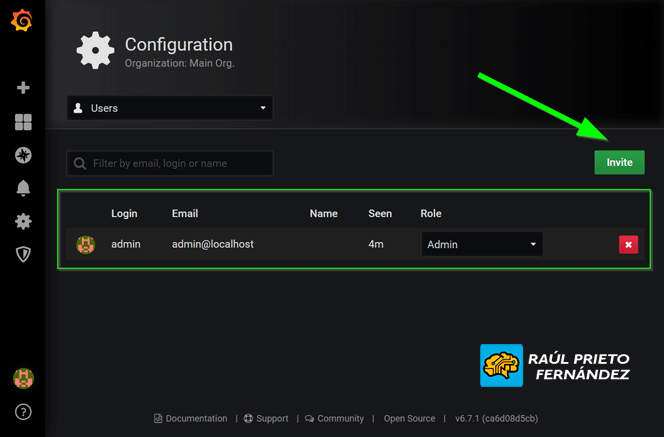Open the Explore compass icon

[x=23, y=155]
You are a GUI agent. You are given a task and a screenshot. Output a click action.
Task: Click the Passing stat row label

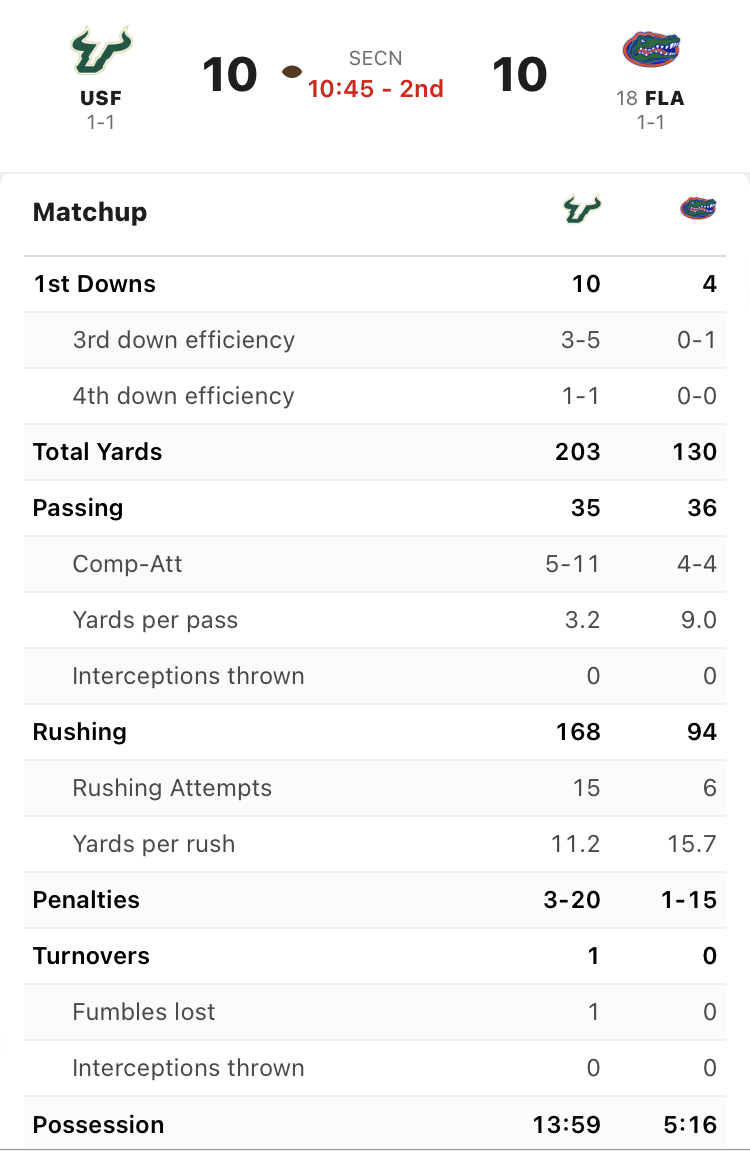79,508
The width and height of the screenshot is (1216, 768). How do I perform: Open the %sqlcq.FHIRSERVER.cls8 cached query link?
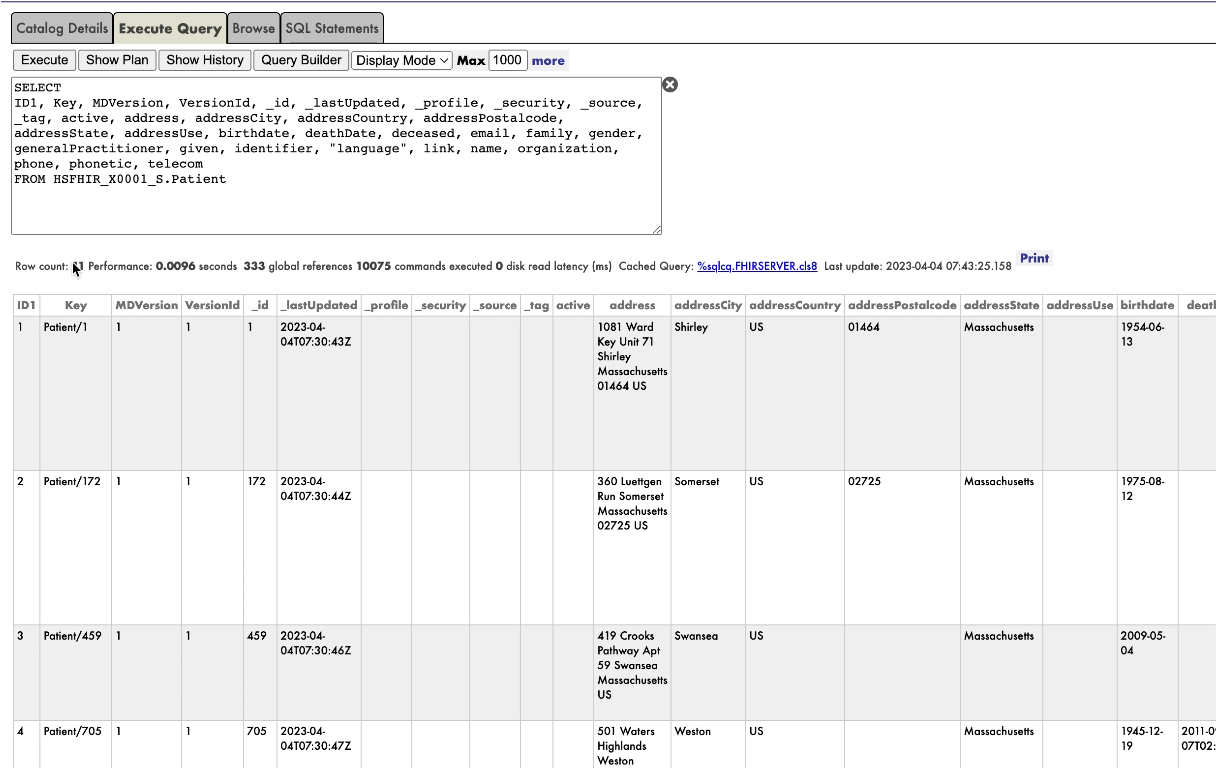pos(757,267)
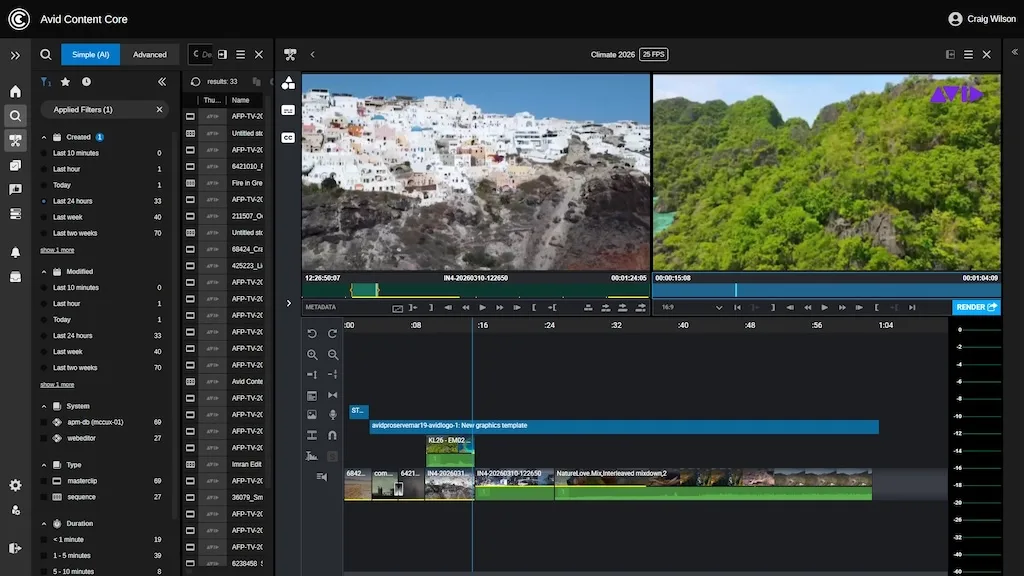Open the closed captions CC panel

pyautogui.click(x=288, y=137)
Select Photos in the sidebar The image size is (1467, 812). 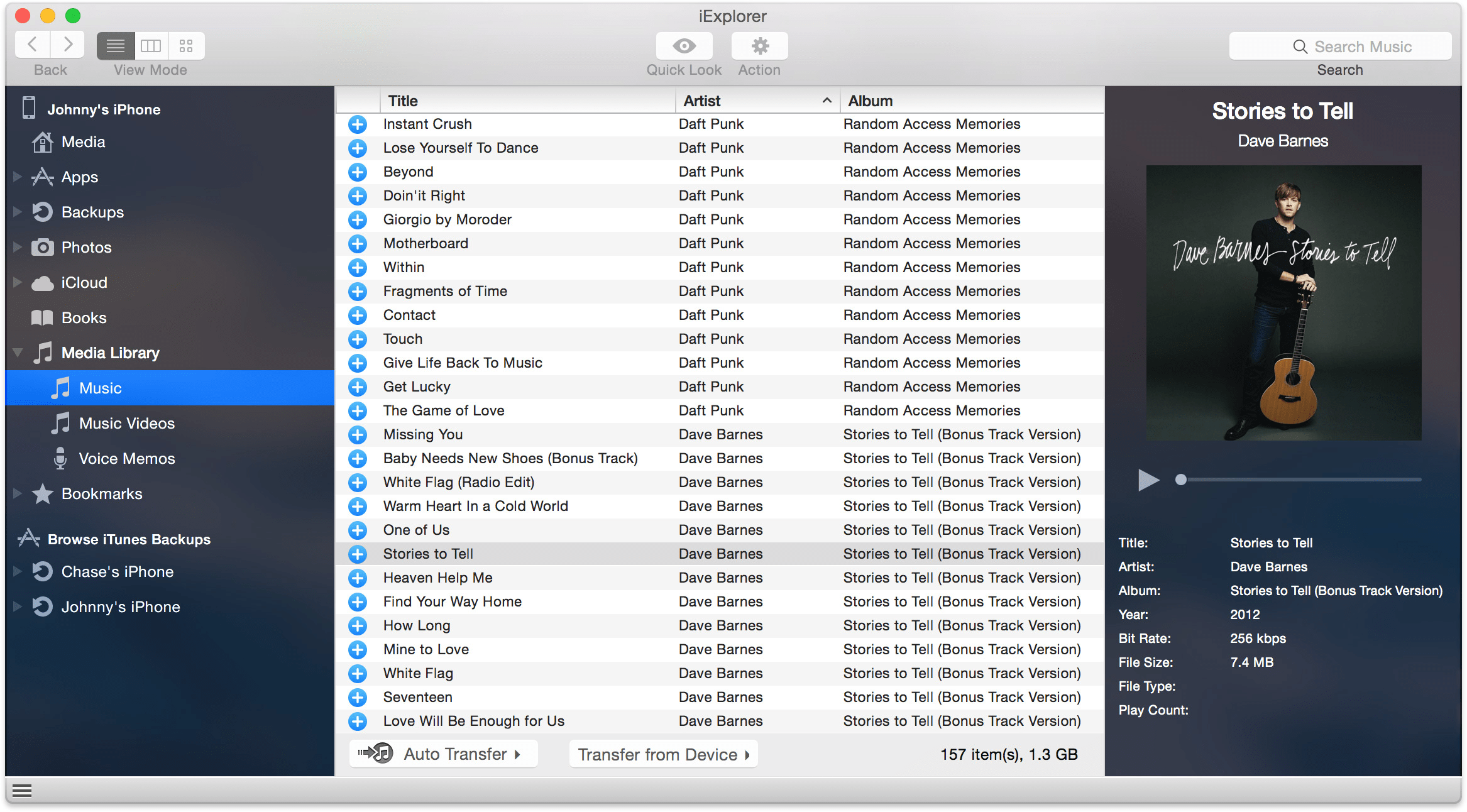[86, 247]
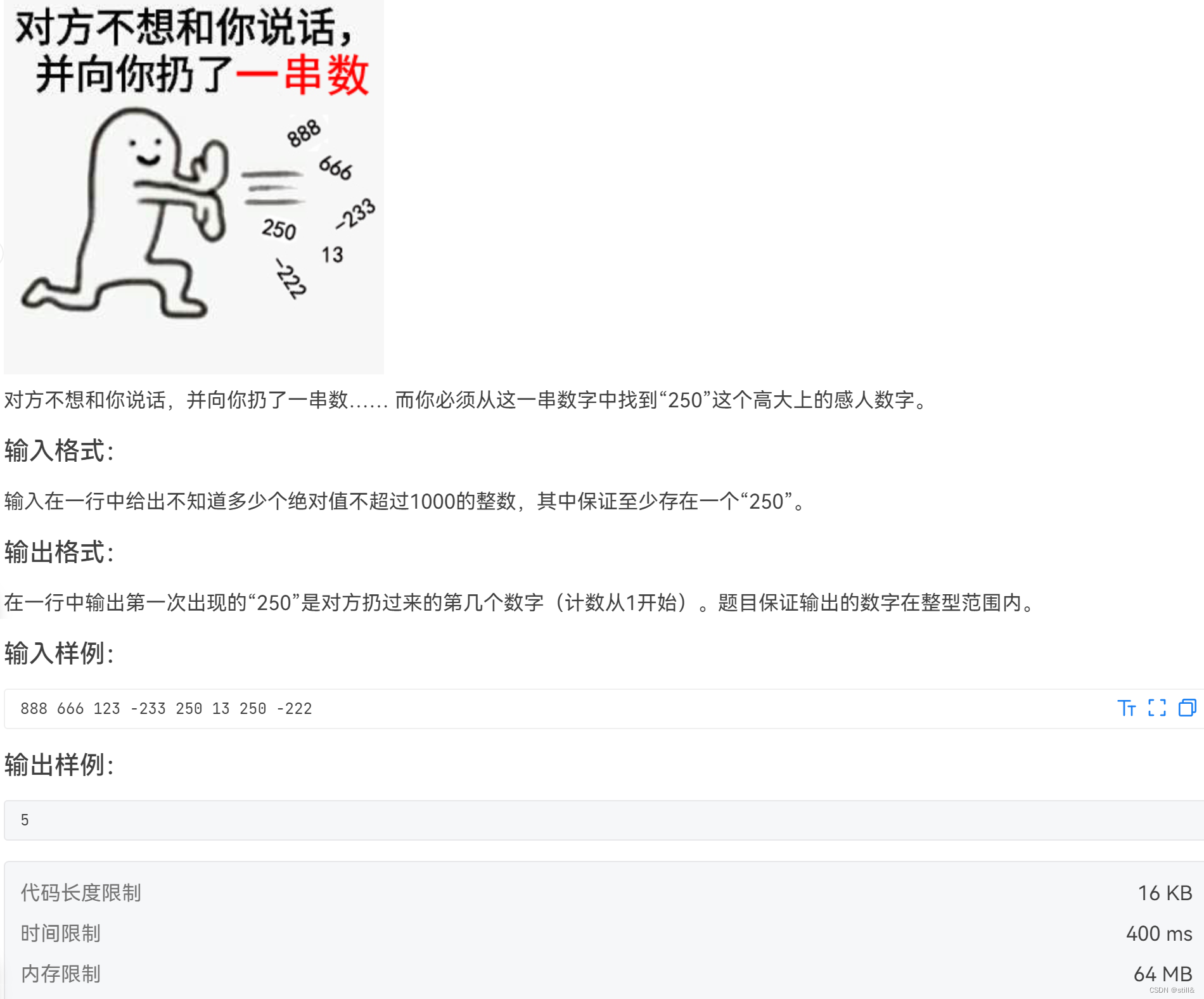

◆ ◆ ◆ ◆ ◆

**What is being asked**. Count the lines in the rows above that contain the word "screenshot". Reply with only that number.

**Exercise answer**. 2